● What is being asked: Please repeat the lines below, exactly and only, from the one that holds "Click the Deflection (inches) entry" through the one that holds "The height and".

+++ Given records +++

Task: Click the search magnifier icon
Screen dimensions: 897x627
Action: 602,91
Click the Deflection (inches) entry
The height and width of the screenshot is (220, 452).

+++
+++ Given records +++

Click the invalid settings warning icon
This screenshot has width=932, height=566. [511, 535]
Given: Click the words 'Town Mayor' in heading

+++

● Written answer:
Click the Deflection (inches) entry
The height and width of the screenshot is (220, 452).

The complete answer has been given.